Bij het Rijk is de controletoren gebaseerd op het principe van single audit. Het Rijk stelt
regels en normen vast voor de controle op de rechtmatigheid van uitgaven, te hanteren door
de externe accountant van de uitvoerende/ontvangende organisatie. De externe accountant
dient de door de organisatie gedeclareerde uitgaven volgens deze regels en normen te
controleren. Hierbij dient hij onder meer vast te stellen dat de administratie van de
organisatie (waarop de declaratie is gebaseerd) voldoende betrouwbaar is.
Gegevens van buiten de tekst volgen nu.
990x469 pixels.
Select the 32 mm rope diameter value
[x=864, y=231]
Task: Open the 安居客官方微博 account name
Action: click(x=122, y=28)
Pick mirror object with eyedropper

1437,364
Dit doet hij
normaliter onder meer door middel van steekproeven, hetgeen inhoudt dat de accountant bij
dit systeemgerichte onderzoek niet integraal de aanwezigheid van alle administratieve
bescheiden vaststelt.
De AD toetst de naleving van deze regels en normen steekproefsgewijs met reviews, zonder
daarbij de controle over te doen, en geeft vervolgens op basis van haar bevindingen een
eigen onafhankelijk oordeel of er voldoende grond is om de rechtmatigheid van de uitgaven
door de minister vast te laten stellen. Vervolgens toetst de AR weer of de AD zijn werk naar
behoren heeft gedaan door middel van een vergelijkbare methode. Dit systeem wordt door
alle betrokkenen valide geacht en biedt voldoende waarborgen voor een betrouwbare
werkwijze bij het vaststellen van de rechtmatigheid.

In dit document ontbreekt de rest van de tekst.